Dataset entries:
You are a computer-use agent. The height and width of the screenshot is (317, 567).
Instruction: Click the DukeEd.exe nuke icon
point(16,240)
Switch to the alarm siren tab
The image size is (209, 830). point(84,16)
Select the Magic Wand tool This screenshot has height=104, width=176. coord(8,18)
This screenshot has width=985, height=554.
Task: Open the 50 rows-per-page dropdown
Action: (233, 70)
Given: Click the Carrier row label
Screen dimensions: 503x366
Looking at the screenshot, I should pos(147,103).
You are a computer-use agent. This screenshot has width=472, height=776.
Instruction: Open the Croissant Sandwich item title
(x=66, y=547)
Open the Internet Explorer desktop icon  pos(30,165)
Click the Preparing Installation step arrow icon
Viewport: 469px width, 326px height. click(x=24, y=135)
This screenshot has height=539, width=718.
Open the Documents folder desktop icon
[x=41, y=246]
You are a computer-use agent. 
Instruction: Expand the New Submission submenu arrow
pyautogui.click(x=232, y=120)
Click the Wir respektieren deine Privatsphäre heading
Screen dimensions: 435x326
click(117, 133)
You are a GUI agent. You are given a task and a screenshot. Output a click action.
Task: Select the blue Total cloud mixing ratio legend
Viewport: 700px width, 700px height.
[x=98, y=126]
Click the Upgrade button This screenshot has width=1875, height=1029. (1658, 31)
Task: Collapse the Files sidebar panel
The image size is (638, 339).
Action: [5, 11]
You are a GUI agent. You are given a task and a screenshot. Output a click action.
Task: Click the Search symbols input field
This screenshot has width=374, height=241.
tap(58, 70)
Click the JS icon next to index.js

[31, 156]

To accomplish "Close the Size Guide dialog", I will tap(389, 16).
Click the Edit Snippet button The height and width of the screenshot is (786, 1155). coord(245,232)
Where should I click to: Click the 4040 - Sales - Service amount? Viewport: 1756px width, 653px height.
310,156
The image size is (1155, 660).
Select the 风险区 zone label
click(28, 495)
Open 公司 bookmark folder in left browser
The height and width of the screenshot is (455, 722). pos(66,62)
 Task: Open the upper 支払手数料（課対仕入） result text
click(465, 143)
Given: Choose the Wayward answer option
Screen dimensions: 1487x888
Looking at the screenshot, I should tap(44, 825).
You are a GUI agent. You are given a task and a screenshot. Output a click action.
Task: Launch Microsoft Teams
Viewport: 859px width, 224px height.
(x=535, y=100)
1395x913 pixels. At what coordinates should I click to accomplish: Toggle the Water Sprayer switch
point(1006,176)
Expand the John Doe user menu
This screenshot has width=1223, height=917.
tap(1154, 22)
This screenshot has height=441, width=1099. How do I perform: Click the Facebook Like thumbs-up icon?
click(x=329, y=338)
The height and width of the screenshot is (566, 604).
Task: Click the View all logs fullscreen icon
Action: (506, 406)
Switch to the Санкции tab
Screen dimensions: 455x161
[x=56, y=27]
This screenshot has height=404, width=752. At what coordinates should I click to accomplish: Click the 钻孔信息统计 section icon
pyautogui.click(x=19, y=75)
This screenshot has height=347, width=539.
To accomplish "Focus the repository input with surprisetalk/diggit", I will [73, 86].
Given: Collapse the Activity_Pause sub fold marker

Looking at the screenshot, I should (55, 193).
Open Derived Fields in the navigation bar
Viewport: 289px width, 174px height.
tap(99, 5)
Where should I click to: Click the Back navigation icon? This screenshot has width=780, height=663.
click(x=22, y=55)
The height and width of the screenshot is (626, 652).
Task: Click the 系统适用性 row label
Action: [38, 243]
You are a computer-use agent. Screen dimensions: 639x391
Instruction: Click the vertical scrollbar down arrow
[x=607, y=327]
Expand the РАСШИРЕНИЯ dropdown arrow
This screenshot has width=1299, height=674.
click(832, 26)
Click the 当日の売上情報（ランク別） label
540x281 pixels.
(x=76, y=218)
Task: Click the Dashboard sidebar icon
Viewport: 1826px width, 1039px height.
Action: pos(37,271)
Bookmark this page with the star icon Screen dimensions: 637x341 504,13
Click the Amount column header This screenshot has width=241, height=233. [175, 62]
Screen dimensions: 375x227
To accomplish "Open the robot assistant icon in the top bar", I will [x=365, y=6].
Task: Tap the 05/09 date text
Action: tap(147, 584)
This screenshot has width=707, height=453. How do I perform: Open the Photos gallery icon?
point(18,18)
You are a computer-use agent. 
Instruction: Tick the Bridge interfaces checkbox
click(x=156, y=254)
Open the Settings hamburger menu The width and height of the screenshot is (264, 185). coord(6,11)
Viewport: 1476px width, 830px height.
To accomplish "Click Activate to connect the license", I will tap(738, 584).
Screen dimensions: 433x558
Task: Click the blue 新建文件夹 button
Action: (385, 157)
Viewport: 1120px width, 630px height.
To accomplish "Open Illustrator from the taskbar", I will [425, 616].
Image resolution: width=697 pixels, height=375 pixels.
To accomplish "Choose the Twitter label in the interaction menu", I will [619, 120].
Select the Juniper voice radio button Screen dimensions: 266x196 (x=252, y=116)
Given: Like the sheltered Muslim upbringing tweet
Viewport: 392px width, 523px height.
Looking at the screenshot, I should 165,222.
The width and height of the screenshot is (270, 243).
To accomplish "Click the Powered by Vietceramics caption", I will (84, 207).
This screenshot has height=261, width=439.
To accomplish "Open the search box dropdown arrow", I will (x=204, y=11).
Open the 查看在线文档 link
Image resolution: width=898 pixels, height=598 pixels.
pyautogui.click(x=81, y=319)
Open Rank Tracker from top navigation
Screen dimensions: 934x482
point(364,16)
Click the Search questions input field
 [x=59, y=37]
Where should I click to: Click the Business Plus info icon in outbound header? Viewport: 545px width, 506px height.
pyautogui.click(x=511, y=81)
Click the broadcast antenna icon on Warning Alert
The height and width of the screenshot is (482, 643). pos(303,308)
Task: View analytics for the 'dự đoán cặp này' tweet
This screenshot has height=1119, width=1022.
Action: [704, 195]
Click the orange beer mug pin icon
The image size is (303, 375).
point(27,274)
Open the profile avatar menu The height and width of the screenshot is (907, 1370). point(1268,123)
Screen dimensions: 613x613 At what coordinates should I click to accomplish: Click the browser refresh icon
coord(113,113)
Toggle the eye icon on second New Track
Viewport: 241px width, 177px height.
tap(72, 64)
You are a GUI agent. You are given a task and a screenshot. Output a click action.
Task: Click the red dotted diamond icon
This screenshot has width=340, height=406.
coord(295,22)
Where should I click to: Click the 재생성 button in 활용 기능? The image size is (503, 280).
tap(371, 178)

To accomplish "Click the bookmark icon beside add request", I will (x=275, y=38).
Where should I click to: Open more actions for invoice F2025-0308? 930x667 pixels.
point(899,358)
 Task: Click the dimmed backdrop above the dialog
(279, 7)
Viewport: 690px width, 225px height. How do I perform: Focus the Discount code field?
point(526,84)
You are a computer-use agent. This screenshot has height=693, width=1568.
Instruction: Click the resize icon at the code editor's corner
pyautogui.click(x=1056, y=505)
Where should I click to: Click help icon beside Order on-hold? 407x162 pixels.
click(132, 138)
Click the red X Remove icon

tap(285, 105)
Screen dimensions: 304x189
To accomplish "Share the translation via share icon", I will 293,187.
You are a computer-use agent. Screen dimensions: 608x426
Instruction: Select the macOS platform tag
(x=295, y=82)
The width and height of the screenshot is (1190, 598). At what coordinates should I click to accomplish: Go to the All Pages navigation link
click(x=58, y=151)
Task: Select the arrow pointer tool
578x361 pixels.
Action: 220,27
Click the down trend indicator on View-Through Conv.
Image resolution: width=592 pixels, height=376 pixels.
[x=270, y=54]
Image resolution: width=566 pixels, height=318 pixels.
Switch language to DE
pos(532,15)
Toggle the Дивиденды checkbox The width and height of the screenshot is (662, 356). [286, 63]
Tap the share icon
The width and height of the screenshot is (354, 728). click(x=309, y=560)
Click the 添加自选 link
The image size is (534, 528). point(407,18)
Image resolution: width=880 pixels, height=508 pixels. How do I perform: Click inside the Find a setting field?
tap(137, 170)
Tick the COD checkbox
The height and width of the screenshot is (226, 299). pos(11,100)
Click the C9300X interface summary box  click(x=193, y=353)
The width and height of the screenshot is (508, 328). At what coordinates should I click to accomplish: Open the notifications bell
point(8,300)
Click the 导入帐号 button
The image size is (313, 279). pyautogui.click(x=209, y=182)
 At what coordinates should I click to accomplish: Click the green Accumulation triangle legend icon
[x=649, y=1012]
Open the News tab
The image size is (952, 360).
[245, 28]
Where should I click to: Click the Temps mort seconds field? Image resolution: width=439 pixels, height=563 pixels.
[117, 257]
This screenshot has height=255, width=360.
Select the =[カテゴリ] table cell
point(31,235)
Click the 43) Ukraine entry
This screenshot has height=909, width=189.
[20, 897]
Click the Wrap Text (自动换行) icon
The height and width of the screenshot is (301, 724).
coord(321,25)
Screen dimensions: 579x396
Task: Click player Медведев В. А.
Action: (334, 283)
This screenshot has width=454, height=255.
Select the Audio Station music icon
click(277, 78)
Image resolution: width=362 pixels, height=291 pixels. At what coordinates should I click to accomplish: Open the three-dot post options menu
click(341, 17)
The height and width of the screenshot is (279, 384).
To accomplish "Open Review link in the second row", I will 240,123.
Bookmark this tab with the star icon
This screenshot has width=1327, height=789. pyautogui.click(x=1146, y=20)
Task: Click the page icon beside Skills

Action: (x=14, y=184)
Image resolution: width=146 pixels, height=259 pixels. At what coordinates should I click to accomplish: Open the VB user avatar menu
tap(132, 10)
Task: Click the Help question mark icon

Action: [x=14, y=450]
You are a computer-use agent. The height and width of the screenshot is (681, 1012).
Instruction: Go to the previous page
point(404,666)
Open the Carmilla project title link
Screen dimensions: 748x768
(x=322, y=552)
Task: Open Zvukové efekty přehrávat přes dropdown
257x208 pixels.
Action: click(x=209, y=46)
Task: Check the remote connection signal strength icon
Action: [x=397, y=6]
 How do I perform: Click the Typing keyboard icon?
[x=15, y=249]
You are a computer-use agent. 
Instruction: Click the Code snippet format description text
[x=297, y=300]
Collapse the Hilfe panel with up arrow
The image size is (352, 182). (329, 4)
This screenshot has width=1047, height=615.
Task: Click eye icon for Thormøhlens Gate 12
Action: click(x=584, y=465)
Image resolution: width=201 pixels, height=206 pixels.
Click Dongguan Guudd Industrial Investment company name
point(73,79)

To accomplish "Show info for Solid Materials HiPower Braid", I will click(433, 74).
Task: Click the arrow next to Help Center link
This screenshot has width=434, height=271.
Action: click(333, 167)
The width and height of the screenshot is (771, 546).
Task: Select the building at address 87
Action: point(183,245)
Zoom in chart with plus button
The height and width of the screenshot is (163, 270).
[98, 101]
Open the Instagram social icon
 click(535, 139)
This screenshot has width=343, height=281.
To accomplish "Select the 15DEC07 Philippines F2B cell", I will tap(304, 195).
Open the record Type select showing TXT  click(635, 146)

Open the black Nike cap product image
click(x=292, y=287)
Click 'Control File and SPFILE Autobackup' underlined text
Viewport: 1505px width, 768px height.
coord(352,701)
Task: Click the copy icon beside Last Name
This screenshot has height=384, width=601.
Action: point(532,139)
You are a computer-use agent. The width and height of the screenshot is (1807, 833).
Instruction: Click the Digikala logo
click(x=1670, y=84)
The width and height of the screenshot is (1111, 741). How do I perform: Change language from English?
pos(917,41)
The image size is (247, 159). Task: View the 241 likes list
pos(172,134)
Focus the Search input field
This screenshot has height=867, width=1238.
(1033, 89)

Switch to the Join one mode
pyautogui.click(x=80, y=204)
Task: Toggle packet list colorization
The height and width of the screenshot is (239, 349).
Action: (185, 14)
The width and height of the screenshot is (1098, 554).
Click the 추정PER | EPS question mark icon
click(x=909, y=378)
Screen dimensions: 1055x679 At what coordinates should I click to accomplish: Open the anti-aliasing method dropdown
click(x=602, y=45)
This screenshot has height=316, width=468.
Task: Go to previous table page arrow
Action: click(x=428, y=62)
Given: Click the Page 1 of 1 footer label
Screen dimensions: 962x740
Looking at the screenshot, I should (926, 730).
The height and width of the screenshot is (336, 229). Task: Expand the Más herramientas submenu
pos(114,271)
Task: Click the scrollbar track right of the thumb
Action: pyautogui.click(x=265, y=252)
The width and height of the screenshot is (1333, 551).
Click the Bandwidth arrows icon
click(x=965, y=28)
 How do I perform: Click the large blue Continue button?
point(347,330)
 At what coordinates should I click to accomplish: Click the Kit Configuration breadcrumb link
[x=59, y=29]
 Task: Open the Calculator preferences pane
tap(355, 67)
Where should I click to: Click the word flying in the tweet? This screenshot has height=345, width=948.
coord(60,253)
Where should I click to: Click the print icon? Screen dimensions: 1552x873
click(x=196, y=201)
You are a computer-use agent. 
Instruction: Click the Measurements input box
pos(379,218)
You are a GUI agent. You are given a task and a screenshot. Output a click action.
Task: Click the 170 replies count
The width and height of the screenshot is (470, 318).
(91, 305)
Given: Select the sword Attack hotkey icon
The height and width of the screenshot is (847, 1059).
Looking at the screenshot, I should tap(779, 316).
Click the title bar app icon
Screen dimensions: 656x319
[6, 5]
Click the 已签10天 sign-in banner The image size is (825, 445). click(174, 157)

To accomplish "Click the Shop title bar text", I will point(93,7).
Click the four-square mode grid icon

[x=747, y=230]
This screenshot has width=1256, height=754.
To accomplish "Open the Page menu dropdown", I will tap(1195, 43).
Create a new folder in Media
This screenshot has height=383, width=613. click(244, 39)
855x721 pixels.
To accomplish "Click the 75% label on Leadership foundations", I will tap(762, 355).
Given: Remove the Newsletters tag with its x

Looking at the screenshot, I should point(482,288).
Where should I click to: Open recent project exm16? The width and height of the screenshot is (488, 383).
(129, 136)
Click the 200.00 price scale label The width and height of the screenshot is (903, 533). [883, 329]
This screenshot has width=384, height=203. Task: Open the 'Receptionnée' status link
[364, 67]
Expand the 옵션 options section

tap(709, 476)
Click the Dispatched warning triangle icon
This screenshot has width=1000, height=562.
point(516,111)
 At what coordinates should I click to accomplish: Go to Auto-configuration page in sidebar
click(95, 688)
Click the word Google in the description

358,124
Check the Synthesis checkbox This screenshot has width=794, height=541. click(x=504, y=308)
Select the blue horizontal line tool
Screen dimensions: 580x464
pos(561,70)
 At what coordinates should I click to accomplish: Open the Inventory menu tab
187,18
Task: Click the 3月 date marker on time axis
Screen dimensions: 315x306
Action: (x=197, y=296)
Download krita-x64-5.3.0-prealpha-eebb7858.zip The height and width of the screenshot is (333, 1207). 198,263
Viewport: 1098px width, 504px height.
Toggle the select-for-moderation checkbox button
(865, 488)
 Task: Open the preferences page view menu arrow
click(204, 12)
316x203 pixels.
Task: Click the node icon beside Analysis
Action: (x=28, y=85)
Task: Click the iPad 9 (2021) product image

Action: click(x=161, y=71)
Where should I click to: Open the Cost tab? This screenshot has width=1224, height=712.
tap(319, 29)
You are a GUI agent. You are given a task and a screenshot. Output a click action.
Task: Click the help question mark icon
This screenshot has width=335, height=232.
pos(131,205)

→ DESCRIPTION OF THE TASK: Show every line of the data in which the word "Choose" appears.

→ TASK SOLUTION:
Given: Choose the Wayward answer option
To accomplish "Choose the Twitter label in the interaction menu", I will [619, 120].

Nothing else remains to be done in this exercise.